Sunday, April 02, 2006

Saturday nights are the hardest night of the week in terms of loneliness. For much of the week, I'm too tired and too busy to think much about home. Sure, there are moments where I feel my isolation keenly, but not like on a Saturday night. Maybe it's the fact that I'm relaxed, taking it easy... patterns of behaviour years old are broken. Saturday nights were nights for one of many things: hanging out with a video or movie on television with Mom, Dungeons & Dragons with the gang, or a date night with the boyfriend. Well, last night I got to experience D&D with a new and very different group, that doesn't really help my feelings of missing my friends back home. I have no TV and, well, no boyfriend here to cuddle up with. I don't even have a cat.

I miss people very much. I miss contact and love and things like that. I'm happy enough out here in the wilds of Canada's frontier lands and I know I'll make a good life for myself here. I have a job that is so far incredibly satisfying, and I'm connected to the world by many forms of media, but still, contact. Eventually, I'll be used to this place and it won't matter so much, but home is where the heart is, and mainly, that's a long way east.

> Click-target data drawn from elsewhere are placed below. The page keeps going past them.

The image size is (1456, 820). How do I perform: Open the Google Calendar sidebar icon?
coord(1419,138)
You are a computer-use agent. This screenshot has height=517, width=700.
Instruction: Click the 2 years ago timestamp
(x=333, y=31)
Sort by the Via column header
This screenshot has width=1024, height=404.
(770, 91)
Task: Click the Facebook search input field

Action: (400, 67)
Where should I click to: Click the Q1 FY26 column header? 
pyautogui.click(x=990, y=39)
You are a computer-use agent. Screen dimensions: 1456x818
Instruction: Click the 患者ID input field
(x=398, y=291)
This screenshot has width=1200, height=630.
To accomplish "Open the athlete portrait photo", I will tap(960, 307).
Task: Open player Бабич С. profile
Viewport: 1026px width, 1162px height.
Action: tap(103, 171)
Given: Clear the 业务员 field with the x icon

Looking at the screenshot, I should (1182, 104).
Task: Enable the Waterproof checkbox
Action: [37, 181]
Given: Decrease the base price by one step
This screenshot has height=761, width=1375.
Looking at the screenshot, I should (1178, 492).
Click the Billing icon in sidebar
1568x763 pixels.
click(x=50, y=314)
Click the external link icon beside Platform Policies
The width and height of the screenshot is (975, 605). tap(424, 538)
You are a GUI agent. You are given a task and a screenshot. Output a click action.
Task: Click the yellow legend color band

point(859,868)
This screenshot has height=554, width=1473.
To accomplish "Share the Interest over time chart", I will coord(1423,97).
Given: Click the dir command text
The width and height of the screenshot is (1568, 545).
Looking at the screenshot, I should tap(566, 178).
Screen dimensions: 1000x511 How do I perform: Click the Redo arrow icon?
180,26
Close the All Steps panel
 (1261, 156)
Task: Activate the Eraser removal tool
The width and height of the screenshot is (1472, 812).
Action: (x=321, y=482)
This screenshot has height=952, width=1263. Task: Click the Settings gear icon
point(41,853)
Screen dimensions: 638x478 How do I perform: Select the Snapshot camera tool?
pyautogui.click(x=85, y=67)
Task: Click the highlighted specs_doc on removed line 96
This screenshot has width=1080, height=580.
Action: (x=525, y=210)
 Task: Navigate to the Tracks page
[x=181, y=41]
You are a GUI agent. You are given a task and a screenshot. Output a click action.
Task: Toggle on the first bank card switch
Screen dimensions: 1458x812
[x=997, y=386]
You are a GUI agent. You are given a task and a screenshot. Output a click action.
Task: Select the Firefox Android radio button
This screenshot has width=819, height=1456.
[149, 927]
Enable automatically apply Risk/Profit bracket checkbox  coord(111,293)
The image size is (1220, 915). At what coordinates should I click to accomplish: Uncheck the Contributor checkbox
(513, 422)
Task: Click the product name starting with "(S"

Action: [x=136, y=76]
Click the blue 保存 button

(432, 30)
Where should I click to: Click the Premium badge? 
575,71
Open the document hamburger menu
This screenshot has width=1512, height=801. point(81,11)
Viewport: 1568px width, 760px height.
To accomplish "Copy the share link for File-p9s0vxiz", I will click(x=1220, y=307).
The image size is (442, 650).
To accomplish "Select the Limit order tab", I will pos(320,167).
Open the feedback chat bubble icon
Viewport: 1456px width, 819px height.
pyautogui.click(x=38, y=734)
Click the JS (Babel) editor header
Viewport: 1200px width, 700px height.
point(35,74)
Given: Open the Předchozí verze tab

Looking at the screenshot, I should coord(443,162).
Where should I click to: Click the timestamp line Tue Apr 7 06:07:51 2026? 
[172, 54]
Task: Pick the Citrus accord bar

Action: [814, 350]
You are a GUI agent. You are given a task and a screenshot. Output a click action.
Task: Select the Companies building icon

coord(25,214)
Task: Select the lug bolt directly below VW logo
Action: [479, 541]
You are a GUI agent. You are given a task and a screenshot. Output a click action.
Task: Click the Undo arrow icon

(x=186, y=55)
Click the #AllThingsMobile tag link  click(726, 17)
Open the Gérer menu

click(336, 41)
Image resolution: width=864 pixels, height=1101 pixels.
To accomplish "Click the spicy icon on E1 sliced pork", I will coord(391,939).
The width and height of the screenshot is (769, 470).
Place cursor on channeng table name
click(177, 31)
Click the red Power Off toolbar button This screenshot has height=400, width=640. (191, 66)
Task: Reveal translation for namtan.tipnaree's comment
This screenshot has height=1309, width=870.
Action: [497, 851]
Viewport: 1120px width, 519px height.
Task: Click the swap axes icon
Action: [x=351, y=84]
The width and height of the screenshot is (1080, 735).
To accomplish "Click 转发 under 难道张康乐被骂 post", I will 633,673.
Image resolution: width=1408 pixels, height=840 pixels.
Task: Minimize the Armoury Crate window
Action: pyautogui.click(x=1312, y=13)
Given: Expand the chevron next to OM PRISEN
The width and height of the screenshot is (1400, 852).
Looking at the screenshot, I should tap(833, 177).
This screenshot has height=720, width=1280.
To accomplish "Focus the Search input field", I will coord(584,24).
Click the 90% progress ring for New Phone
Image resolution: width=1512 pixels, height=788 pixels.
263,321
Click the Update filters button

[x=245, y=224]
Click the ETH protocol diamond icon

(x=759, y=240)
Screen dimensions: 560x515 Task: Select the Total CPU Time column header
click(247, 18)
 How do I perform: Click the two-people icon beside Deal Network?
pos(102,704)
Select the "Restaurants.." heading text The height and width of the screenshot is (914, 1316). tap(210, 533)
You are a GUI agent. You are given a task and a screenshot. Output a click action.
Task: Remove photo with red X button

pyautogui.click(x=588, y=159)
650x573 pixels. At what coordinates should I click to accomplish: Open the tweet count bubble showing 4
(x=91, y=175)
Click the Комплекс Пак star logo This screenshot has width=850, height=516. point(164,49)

Anyway, soon enough, I'll be heading to Dawson City for the Short Film Festival up there. That will be a strange and new experience and I'm looking forward to it. The folk up in Dawson seem really cool and quite with-it considering it's a town of something like 500 people in the winter and totally remote. Some in Whitehorse say Dawson is far more enjoyable and exciting than this city is. I guess I'll find out ! Then, the day after I return from the Film Fest, I'm off on a plane to Vancouver and then to Wales, via Amsterdam (ya, weird connector, I know). I'm looking forward to that trip even more. Not only will I visit with one of my very closest friends, I'll also get to head up to Leicester to participate in a learned conference hosted by the Uni of Leicester's Museum Studies Department. Gah, I can't wait ! This promises to be a very exciting month.

So, you can see how I can be filled with conflicting emotions about this whole living-in-Whitehorse thing. It doesn't change my strong desire to make a visit home in August, but with a car I'll need to buy and whatnot, I can't really see a way to afford it right now. Well, we'll see, we'll see.

I'm babbling. I guess I'll stop now and save you from any further ramblings.